Ecco la prima paratoia del Mose. Con le cerniere montate, pronta ad essere installata sul fondale della bocca di porto di Lido, lato Treporti. Lo scatolone di metallo, 30 metri per 20, spesso cinque metri, è arrivato ieri a Punta Sabbioni trainato da un rimorchiatore che l’aveva prelevato in area Pagnan, a Marghera. Qui le prime quattro paratoie costruite nei cantieri di Monfalcone sono state preparate per il varo con il montaggio della cerniera. La settimana prossima, dopo 30 anni di studi, a 25 anni dalla presentazione del progetto e a dieci dall’avvio dei lavori, il progetto Mose entrerà nella fase più delicata. La paratoia, una delle 79 che dovranno chiudere i tre varchi delle bocche di porto entro il 2016, sarà calata sul fondo e agganciata ai cassoni in calcestruzzo, già posizionati a una profondità di 13 metri. Poi cominceranno le «prove in bianco», come le chiamano gli ingegneri, per vedere in loco se il meccanismo sott’acqua funziona o ha bisogno di correttivi. Entro l’estate seguiranno le altre paratoie. Così per la primavera prossima il primo varco, quello da Punta Sabbioni all’isola artificiale del bacàn di Sant’Erasmo (21 paratoie) dovrebbe essere chiuso. Si lavora anche all’altro varco, lato San Nicolò, e a Malamocco, dove la conca di navigazione è quasi ultimata. Ma a meno di dieci anni dalla sua progettazione risulta già «vecchia», e inadatta a ricevere durante il maltempo e le fasi di chiusura del Mose, navi sopra un certo tonnellaggio. Per questo si pensa a un nuovo porto off shore (costo quasi tre miliardi di euro).

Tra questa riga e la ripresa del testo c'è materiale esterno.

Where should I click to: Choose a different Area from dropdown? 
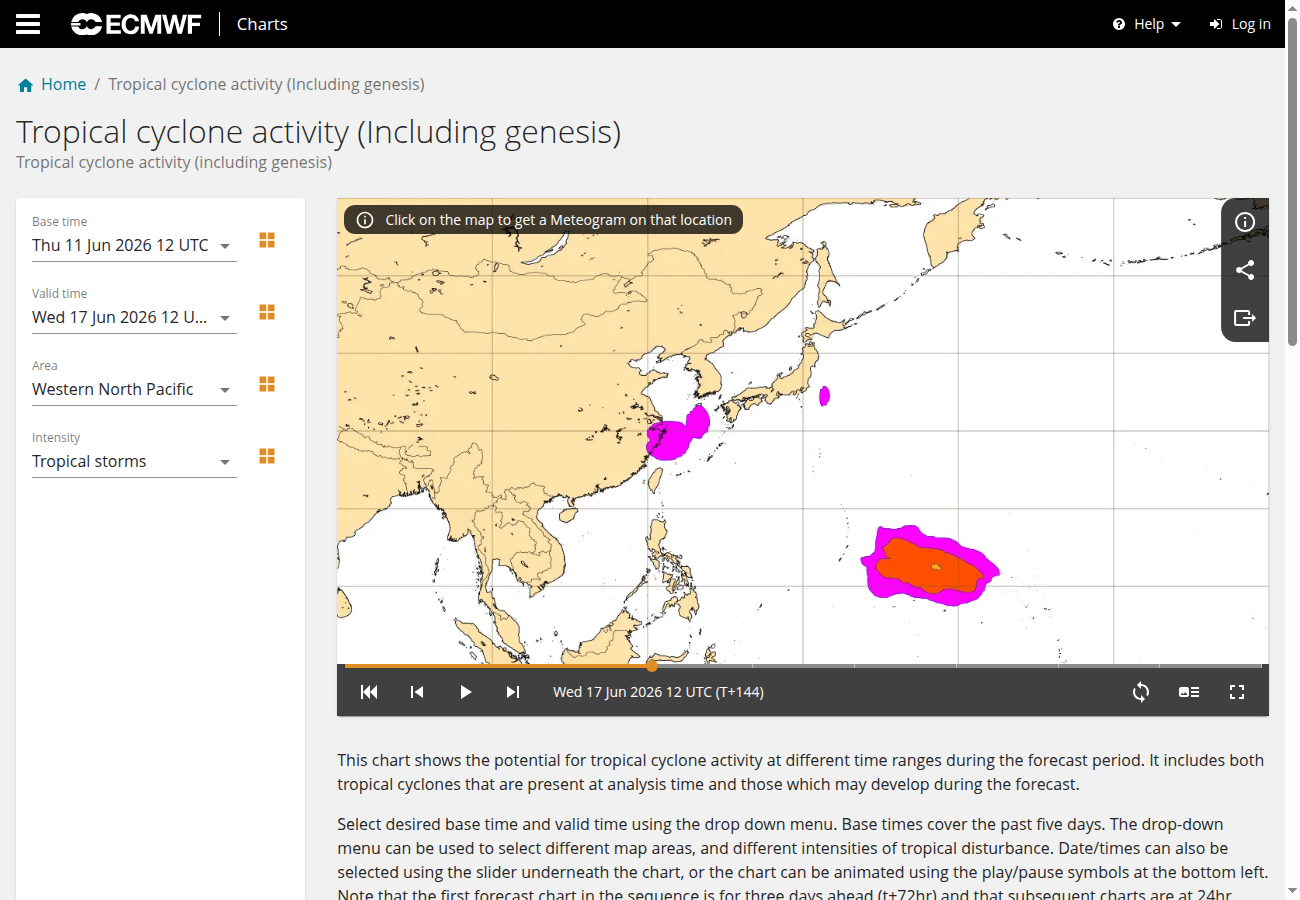click(134, 389)
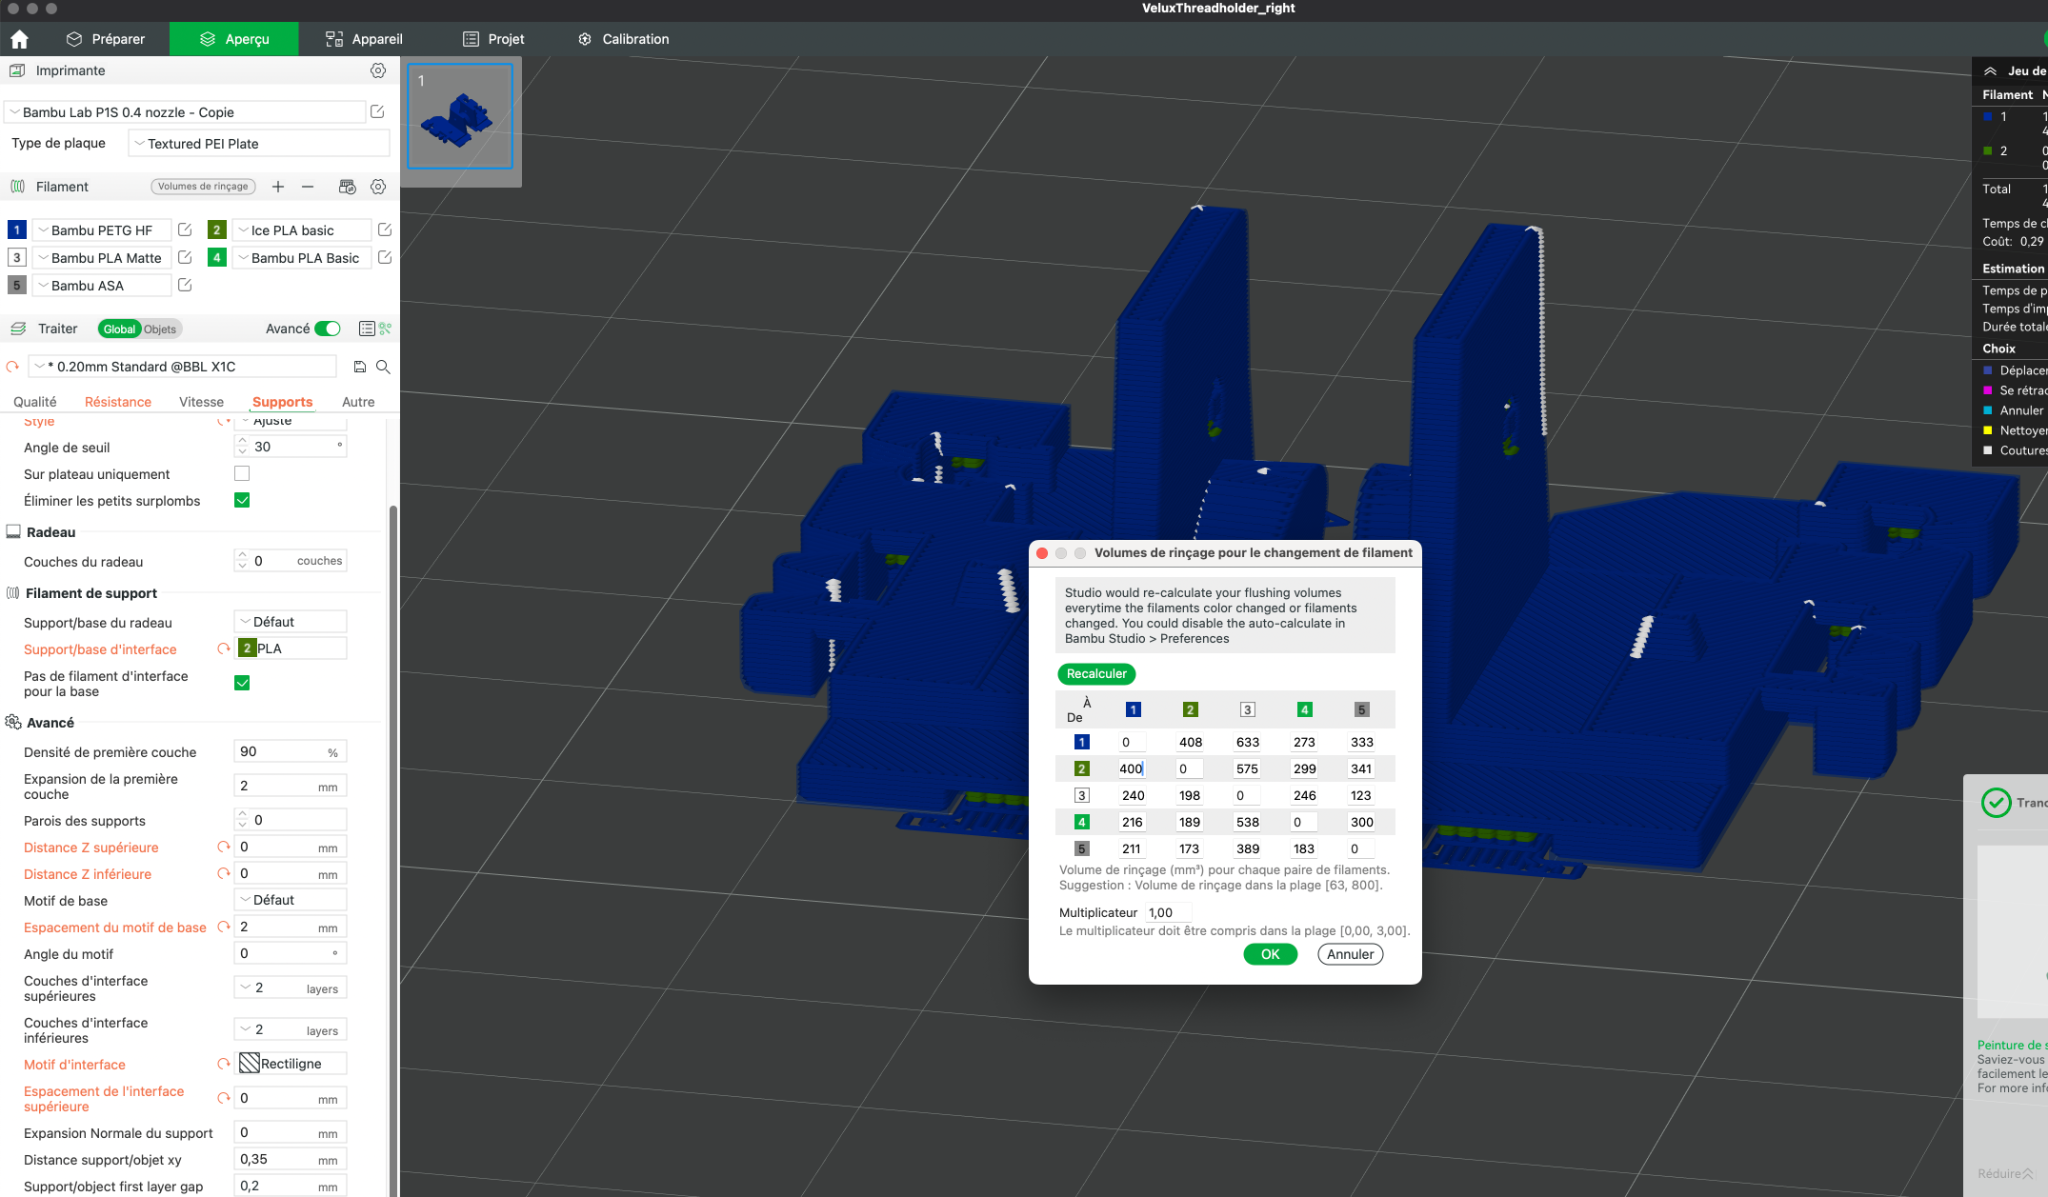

Il Mose ha i soldi garantiti, perché il governo lo ha definito grande opera di priorità nazionale. Fino ad oggi sono stati stanziati circa 4 miliardi di euro dei 5 e mezzo necessari per la sua ultimazione. I lavori sono arrivati a oltre due terzi. Sono state realizzate le dighe foranee e la conca di navigazione a Malamocco, i porti rifugio a Treporti e Ca’ Roman, le dighe esterne a Malamocco, Chioggia e San Nicolò. Quest’ultima semidistrutta da una mareggiata nel novembre dell’anno scorso. Realizzati anche gli scavi dei canali e l’isola artificiale che ospiterà anche la centrale elettrica e gli edifici di controllo del Mose, che avrà il suo centro operativo in Arsenale. Qui saranno periodicamente trasportate le paratoie, al ritmo di una al mese, per essere ripulite, verniciate e poi rimesse nel sito. Un’opera infinita, che avrà costi molto elevati. Intanto non si placano le polemiche e le obiezioni alle dighe. Il Comitato «No Mose» ha chiesto garanzie sul proseguimento dei lavori, soprattutto in base al rapporto della società francese Principia, commissionato quattro anni fa dalla giunta Cacciari, che ha evidenziato rischi di tenuta del sistema in caso di mare molto mosso. A questo si aggiungono le obiezioni sulla «risonanza» della schiera di barriere avanzate da Chiang Mei, l’esperto consulente del Consorzio. L’altra sera nella sede del Cnr all’Arsenale convegno sulle maree con l’Istituto del Comune e l’Istituto Grandi masse del Cnr. Preoccupazione dei ricercatori sui modelli di previsione, in particolare per gli ultimi casi di marea eccezionale e la loro consistenza anomala, come strano è risultato il divario dei massimi tra Venezia e Chioggia. Occorre perfezionare i modelli e dare personale e risorse alle Previsioni, per evitare di dover in futuro utilizzare il sistema con falsi allarmi e penalizzare la portualità. Il professo Bernardo De Bernardinis, presidente di Ispra e già presidente della commissione Via, che diede parere negativo al progetto nel 1998, ha ricordato che il Mose era stato pensato solo per le maree eccezionali: «In caso di chiusure più frequenti è necessario studiare bene la variazione dei parametri fisici e biologici della laguna». Altro problema sarà quello del traffico navale, e in particolare croceristico. Le attuali navi non potranno passare per la conca in caso di chiusura. «E con il Mose in funzione», dice Sergio Vazzoler, storico esponente dei socialisti veneziani, «San Marco avrà l’acqua alta lo stesso».